National Research Council of Italy

Institute of Biosciences and Bioresources

Nitrate transport and signaling

Valkov TV, Chiurazzi M

In: “The Lotus japonicus Genome, Compendium of Plant Genomes”. Springer, London (GBR), pp. 125-136.
doi: 10.1007/978-3-662-44270-8

As sessile organisms, plants have developed a sophisticated network of mechanisms to adapt and optimize their growth to the constantly and rapidly changing nutritional environmental conditions. The transport of nitrate in higher plants is a paradigm of this regulatory control as either external or internal cues can govern the root uptake ability depending on the nutrient demand and nitrogen availability in the soil.
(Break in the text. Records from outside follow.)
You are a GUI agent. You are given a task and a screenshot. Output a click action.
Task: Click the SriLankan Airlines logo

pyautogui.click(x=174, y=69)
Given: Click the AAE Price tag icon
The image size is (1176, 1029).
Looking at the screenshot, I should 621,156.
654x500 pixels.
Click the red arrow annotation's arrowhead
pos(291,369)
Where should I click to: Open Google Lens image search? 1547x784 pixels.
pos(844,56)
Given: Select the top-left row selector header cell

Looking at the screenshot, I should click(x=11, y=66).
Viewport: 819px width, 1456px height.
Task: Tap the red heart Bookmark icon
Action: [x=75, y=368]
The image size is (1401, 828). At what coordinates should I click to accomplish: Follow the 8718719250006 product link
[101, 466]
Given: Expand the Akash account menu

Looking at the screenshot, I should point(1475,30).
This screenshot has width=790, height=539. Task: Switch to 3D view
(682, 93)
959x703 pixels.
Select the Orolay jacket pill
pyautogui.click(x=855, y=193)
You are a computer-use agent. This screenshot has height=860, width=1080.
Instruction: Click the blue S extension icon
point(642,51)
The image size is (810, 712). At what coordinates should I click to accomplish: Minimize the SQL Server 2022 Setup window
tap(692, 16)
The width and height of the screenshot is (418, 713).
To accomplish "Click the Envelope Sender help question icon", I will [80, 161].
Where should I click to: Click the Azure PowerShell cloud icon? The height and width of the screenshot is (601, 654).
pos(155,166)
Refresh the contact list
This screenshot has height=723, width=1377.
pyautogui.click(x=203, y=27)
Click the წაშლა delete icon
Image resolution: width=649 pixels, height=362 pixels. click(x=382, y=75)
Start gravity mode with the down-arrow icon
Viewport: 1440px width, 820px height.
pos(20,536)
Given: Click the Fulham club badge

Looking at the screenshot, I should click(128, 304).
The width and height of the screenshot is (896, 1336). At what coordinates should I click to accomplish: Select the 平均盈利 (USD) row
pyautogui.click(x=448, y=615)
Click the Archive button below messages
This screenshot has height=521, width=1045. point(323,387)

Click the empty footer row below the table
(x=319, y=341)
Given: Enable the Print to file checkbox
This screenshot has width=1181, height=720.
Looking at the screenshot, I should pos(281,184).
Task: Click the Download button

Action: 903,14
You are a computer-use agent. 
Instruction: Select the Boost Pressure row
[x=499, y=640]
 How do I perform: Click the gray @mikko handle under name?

Plant adaptations also include the potential to respond to changes of nitrate concentration in the soil by modulating the root system developmental plan. It is known that in leguminous plants, nitrate availability in the soil can also strongly affect nodule formation as low and high concentrations exert a positive and negative effect on initiation of the organogenesis process, respectively. Nitrate can act both as a nutrient and a signal for the induction of plant root responses, and members of the nitrate and peptide transporters family (NPF and NRT2) play crucial roles in the control of such signaling pathways. This chapter presents an overview of the genomic and transcriptomic data reported for the Lotus japonicus NPF and NRT2 family members, and their possible roles in the control of the nodulation program are discussed.